では、ALB と ターゲットグループ(ECS)のヘルスチェックに失敗するパターンを考えていきます。

EC2 のセキュリティグループをチェック

動的ポートマッピングでは、一時ポートが利用されます。 EC2 のセキュリティグループが ALB のセキュリティグループからのインバウンドを一時ポートで許可しているか確認してみてください。マネジメントコンソールでみると以下のようなイメージで、一時ポートが利用されて、「Request timed out」になっている部分が特徴的です。

ちなみに、動的ポートマッピングで使用されるホストポートは、コンテナインスタンスの一時ポート範囲とDockerのバージョンから動的に選択されます。Docker バージョン 1.6.0 以降のデフォルトの一時ポート範囲は、EC2 インスタンスの /proc/sys/net/ipv4/ip_local_port_range に記載されています。

sh-4.2$ cat /proc/sys/net/ipv4/ip_local_port_range
32768   60999
sh-4.2$

AWS::ECS::TaskDefinition PortMapping hostPort

一時ポート以外のヘルスチェックが行われ失敗する

一時ポート以外のヘルスチェックでヘルスチェックが行われ、ヘルスチェックに失敗している場合は 2 パターン考えられます。

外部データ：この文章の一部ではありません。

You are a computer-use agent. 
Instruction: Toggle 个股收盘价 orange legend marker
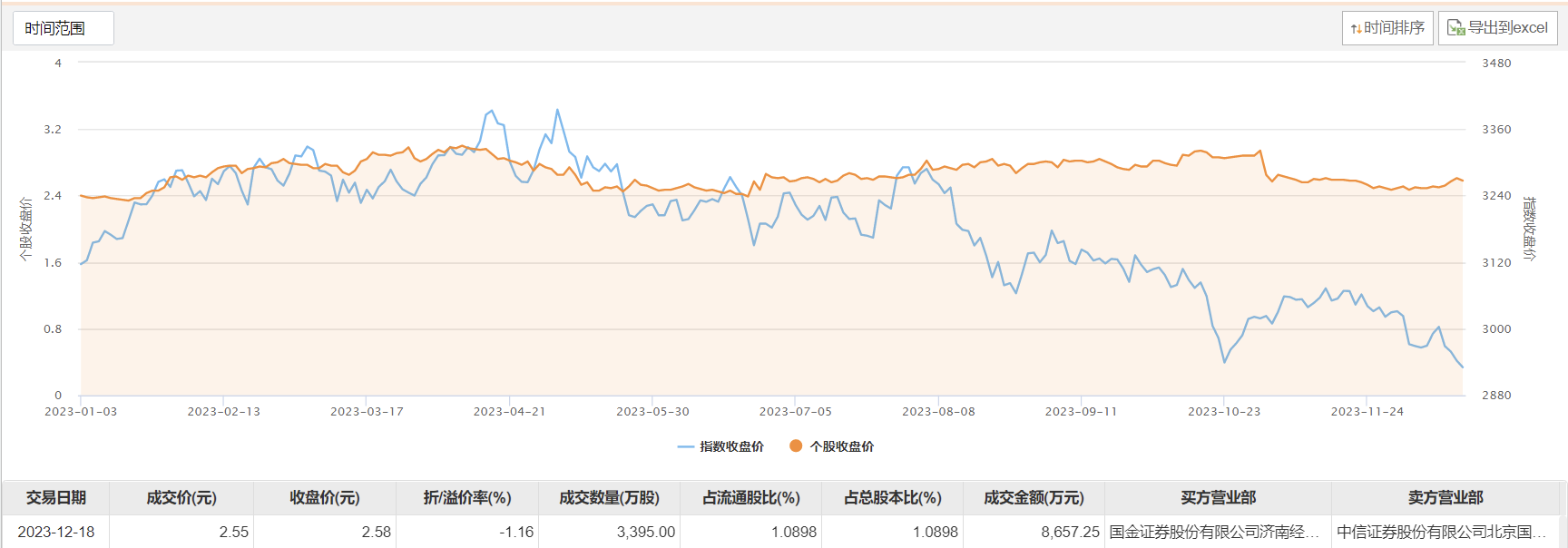[796, 445]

traffic-port でヘルスチェックが行われていない

厳密に言えば、ヘルスチェックに失敗しているわけではないのですが、タスクが起動してこないケースの原因として、ターゲットグループで利用するヘルスチェック用のポートが traffic-port に設定されてない場合が考えられます。

マネジメントコンソールだと、以下のようにターゲットが登録されていない(登録済みターゲットが 0 の状態)になります。

この場合、ターゲットグループのポートが固定化されていないか確認します。

動的ポートマッピング利用時において、あるべき姿は「トラフィックポート」になります。

AutoScaling Group 側でも管理している

少し特殊ですが、 AutoScaling Group 側でも EC2 をターゲット登録してしまった場合、動的ポートマッピングとは別に、ターゲットグループ作成時に設定したポート番号でヘルスチェックが行われます。

ほとんどのケースの場合、ポート開放していないため、Application AutoScaling (ECS) のヘルスチェックは Healty だが、EC2 AutoScaling のヘルスチェックは Unhealty のような挙動を取ります。

EC2 AutoScaling の設定は不要のため、 AutoScaling Group 編集画面で ELB (ターゲットグループ) の紐付けを外してあげましょう。

まとめ

以上、「動的ポートマッピングを構築した時に EC2 のヘルスチェックが失敗する」でした。

私は最後の「AutoScaling Group 側でも管理している」に引っかかり、かなり詰まったのでブログにしてみました。

どなたかの参考になれば幸いです。